■ EXERCISE ■
Copy everything in the records exactly; the pictures stay out.
****************************************
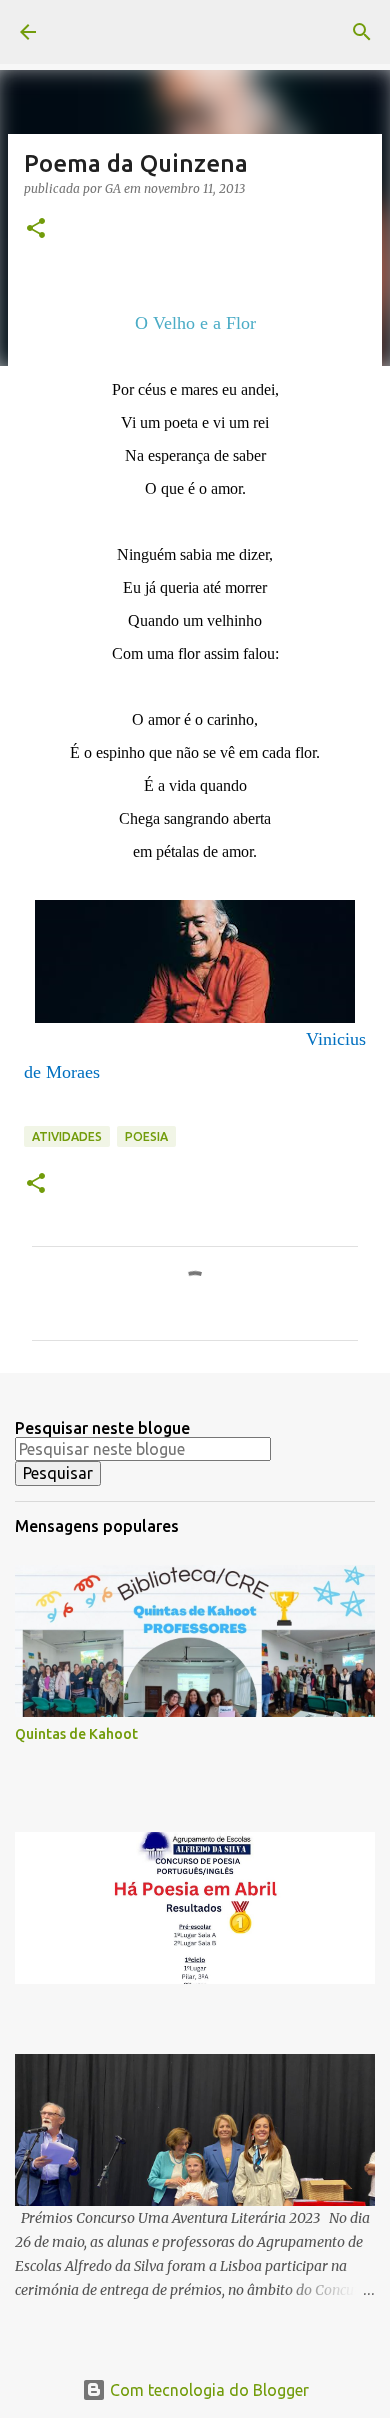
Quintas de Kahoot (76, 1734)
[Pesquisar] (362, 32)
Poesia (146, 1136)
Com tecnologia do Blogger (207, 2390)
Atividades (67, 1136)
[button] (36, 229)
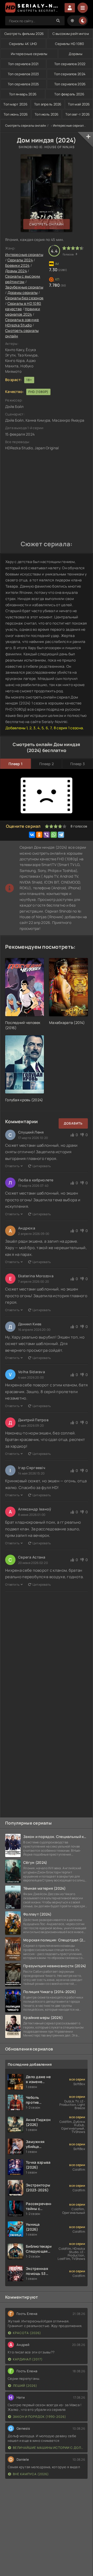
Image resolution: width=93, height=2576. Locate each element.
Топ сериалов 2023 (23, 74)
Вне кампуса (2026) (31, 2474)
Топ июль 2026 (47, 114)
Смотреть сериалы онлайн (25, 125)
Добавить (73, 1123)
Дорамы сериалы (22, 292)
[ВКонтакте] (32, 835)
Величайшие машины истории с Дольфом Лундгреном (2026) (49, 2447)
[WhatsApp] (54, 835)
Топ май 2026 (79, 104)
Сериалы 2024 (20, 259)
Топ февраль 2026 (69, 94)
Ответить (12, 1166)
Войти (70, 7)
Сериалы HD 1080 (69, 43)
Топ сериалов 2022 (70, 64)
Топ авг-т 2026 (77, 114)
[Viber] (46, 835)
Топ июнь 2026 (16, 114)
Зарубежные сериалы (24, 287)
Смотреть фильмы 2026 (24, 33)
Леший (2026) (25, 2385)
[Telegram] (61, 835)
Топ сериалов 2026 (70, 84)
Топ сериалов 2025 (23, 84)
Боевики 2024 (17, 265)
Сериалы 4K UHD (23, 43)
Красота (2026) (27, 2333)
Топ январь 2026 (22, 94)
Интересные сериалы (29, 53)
****************************************
■ COMPLETED TASK ■
Quintas de Kahoot (76, 1734)
[Pesquisar] (362, 32)
Poesia (146, 1136)
Com tecnologia do Blogger (207, 2390)
Atividades (67, 1136)
[button] (36, 229)
Image resolution: width=93, height=2576. Locate each element.
Топ сериалов 2023 (23, 74)
Вне кампуса (2026) (31, 2474)
Топ июль 2026 (47, 114)
Смотреть сериалы онлайн (25, 125)
Добавить (73, 1123)
Дорамы сериалы (22, 292)
[ВКонтакте] (32, 835)
Величайшие машины истории с Дольфом Лундгреном (2026) (49, 2447)
[WhatsApp] (54, 835)
Топ май 2026 (79, 104)
Сериалы 2024 (20, 259)
Топ февраль 2026 (69, 94)
Ответить (12, 1166)
Войти (70, 7)
Сериалы HD 1080 (69, 43)
Топ сериалов 2022 (70, 64)
Топ авг-т 2026 (77, 114)
[Viber] (46, 835)
Топ июнь 2026 (16, 114)
Зарубежные сериалы (24, 287)
Смотреть фильмы 2026 (24, 33)
Леший (2026) (25, 2385)
[Telegram] (61, 835)
Топ сериалов 2026 (70, 84)
Топ сериалов 2025 (23, 84)
Боевики 2024 (17, 265)
Сериалы 4K UHD (23, 43)
Красота (2026) (27, 2333)
Топ январь 2026 (22, 94)
Интересные сериалы (29, 53)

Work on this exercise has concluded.